Leslie Nielsen plays a doctor on the plane who is trying to help sick people and get’s to deliver some great lines, but everyone in this film is really good. The film mixes sight gags like people being delivered down the luggage carosel while their suitcases wait for them, to great dialogue (“Surely you can’t be serious?” “I am serious, and don’t call me Shirley.”) and call backs, as well as physical comedy. It’s a very funny film and feels like it moves quite fast, each scene using different ways to get you to laugh.
By the time Airplane! came out, the disaster movie genre was almost played out. Films like Towering Inferno had struck a cord with audiences, but had started to become cookie cutter. This film took that template, and in fact actually tok a film called Zero Hour wholesale, and remade it for laughs, playing up all the standard things you’d find in these films and having fun with them. Nun? Check. Sick child? Check. Man who needs to get over his traumatic past? Check.

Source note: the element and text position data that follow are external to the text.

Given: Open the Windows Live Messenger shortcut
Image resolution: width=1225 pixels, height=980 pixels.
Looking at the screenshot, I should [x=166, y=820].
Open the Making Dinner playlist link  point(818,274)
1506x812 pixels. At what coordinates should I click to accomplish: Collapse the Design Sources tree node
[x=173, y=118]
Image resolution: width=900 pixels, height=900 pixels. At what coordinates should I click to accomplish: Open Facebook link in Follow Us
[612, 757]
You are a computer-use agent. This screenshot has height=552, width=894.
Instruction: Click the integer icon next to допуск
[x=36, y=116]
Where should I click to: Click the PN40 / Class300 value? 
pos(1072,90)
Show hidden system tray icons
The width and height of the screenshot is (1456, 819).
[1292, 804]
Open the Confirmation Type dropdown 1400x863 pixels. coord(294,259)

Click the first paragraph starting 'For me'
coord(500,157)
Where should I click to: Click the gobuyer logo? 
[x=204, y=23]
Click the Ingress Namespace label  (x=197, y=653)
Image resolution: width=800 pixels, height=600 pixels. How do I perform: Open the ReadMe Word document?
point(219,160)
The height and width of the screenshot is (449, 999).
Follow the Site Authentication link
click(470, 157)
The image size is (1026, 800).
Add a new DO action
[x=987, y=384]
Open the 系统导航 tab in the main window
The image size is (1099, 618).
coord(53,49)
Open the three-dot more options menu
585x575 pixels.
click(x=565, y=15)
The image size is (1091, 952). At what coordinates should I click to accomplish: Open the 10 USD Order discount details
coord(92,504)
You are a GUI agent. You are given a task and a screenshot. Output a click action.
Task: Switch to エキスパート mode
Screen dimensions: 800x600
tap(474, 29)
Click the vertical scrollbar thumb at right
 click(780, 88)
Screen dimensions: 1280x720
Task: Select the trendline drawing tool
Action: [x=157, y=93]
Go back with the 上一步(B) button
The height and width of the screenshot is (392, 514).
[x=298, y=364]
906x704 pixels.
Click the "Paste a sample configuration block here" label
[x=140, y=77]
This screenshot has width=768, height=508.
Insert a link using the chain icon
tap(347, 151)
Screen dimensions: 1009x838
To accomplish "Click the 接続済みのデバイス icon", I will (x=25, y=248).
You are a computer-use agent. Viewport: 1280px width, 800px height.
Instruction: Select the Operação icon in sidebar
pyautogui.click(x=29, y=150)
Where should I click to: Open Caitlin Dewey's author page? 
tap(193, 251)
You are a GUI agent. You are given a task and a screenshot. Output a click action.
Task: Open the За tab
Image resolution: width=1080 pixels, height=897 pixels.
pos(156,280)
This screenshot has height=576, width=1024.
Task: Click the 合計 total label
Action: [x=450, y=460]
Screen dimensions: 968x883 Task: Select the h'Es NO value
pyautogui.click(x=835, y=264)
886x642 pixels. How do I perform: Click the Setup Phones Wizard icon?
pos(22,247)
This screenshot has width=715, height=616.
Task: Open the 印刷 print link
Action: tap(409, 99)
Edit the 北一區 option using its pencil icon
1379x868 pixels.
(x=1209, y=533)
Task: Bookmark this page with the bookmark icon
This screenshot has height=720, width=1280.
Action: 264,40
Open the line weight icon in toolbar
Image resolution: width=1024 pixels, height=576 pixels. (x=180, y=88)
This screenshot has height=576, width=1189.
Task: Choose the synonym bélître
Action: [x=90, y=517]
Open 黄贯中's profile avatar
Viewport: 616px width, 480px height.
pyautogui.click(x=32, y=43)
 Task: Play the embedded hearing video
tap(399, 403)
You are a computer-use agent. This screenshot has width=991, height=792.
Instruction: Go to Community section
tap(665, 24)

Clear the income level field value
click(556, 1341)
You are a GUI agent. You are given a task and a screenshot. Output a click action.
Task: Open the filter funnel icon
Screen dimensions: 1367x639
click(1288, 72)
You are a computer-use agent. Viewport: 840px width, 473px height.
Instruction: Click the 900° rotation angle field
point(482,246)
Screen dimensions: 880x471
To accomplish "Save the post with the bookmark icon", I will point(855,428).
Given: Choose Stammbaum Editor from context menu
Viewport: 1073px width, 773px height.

It’s worth noting that this element of plot, while easily lost in the comedy, seems to make this film a little more strong than previous films by this trio (Top Secret, Kentucky Fried Movie).
As a whole, the film hasn’t dated all that much, and still manages to a a great parody of the genre, though the blaxploitation joke where jove talking black guys need a translator may be lost on some, and the paedophilic remarks of the captain towards the little boy might not be as funny now as they were then, but on the whole, it’s a comedy classic.
See It If: you ever felt scared to get on a plane…. It’s a genuinely funny film that satires and overwrought and melodramatic genre, the disaster movie, in a way that’s just a bit R rated and is still wickedly funny.